━━━ Provided records ━━━

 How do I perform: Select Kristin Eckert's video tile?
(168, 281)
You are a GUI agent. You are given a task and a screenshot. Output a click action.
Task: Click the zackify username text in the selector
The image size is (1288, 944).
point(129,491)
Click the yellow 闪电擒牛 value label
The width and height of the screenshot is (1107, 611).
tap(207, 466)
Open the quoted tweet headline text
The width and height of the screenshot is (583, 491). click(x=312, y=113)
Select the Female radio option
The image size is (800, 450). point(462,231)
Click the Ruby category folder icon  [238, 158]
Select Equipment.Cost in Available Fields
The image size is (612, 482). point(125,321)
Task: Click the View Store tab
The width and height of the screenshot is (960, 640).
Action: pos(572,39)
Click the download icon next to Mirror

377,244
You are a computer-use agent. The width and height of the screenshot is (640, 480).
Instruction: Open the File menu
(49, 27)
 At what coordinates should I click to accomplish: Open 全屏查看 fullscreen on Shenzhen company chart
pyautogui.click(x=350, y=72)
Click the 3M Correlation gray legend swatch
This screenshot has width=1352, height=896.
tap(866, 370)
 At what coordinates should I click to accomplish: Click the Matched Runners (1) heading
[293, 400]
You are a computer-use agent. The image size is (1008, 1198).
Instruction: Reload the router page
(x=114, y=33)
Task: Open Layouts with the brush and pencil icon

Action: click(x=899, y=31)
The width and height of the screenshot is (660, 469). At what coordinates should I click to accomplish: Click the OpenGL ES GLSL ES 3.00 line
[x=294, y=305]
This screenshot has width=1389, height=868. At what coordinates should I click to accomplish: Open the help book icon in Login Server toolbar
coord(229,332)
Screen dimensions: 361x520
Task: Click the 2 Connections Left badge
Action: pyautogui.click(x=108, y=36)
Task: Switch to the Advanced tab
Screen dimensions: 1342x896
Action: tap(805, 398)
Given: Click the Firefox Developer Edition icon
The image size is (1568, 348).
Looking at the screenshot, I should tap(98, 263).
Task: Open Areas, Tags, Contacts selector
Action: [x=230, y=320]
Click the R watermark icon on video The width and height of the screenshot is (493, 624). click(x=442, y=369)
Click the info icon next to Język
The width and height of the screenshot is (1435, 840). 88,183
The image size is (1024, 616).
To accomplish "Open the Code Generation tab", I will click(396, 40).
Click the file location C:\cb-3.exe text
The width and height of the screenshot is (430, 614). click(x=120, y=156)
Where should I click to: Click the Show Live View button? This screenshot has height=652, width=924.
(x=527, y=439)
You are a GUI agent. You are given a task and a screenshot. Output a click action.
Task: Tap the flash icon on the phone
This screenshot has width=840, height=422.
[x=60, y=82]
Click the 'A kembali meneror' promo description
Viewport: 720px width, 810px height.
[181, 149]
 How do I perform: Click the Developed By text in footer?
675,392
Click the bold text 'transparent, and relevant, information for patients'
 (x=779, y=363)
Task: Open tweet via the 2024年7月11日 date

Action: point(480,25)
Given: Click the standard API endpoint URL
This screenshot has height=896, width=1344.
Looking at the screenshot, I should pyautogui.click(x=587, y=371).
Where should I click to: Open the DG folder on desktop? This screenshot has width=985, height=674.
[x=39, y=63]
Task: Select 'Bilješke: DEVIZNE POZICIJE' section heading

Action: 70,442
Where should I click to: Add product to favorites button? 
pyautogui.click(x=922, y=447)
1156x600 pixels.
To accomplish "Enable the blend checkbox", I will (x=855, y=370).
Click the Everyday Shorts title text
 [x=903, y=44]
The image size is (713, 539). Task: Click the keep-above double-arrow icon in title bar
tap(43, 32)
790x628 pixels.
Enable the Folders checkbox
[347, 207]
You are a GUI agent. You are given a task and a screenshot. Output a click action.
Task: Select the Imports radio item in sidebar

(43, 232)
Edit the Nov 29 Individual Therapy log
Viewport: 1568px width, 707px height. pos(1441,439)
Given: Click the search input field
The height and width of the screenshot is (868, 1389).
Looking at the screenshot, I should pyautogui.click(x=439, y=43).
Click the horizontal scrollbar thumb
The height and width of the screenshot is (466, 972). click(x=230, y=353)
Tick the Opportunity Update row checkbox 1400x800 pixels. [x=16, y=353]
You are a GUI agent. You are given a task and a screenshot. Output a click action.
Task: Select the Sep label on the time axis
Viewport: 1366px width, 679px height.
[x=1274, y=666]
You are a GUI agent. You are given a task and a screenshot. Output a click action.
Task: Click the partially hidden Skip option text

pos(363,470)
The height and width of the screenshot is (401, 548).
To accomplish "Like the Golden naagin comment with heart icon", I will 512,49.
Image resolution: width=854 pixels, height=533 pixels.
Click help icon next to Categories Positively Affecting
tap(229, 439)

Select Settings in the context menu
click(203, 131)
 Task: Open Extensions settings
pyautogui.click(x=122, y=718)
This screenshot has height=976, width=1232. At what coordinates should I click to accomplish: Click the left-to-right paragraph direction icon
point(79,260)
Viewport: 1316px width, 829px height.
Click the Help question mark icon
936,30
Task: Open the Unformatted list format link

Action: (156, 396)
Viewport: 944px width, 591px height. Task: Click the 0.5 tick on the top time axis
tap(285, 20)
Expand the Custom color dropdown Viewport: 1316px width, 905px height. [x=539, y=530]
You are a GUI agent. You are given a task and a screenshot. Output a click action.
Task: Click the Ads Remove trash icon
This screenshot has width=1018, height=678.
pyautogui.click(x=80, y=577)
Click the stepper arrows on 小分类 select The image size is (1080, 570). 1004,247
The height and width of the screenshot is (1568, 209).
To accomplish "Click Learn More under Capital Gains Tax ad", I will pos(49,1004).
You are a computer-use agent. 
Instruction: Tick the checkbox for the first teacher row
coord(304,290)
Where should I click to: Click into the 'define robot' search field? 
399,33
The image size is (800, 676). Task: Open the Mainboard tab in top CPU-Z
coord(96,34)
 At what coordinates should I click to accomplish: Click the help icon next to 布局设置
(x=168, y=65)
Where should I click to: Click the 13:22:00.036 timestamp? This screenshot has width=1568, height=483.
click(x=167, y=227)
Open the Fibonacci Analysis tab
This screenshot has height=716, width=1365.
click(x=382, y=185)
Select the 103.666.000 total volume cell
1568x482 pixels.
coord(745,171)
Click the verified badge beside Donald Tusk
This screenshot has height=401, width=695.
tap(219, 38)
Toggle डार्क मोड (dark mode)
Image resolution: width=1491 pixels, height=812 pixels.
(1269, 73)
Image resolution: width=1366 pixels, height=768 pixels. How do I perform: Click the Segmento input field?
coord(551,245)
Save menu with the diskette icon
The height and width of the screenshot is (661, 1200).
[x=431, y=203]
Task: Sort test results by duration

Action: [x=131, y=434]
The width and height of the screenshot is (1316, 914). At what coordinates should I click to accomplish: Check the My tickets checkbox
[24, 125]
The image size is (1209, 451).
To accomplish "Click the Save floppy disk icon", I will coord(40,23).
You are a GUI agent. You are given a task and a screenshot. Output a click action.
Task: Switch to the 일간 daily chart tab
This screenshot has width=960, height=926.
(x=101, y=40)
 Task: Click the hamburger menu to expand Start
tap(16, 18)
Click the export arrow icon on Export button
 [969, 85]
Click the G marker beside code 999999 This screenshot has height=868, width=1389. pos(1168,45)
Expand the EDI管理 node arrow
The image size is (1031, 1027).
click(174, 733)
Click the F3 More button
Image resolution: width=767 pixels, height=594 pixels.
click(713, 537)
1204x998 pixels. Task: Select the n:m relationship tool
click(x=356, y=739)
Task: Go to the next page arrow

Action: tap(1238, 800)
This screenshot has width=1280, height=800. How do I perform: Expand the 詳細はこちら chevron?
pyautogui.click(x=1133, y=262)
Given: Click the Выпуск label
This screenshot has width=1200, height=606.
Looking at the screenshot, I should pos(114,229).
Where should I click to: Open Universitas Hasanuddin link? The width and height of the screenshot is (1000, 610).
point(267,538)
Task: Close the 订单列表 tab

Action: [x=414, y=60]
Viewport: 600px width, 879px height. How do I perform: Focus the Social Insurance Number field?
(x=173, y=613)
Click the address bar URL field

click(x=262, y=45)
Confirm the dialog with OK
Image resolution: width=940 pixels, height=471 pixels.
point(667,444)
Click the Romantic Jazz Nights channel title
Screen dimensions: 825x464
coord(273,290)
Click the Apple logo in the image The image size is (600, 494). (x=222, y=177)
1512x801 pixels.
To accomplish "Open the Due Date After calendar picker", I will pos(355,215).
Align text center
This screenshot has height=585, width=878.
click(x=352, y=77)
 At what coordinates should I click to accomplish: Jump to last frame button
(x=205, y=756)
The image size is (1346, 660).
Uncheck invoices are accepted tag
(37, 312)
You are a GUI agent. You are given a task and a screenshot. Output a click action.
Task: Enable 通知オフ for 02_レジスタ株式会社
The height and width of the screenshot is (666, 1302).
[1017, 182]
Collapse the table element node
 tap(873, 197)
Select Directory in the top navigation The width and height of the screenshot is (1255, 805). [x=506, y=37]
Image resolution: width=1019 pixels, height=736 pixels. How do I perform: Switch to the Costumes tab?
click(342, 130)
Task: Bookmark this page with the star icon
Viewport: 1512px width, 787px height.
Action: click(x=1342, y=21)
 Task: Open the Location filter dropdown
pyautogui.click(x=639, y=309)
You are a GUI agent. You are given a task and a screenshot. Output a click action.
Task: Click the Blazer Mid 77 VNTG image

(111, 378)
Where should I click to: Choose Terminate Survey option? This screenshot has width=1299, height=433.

━━━

Try it: Write the number of lines in the data above that contain the word "More", and add nothing to it.

Response to the task: 2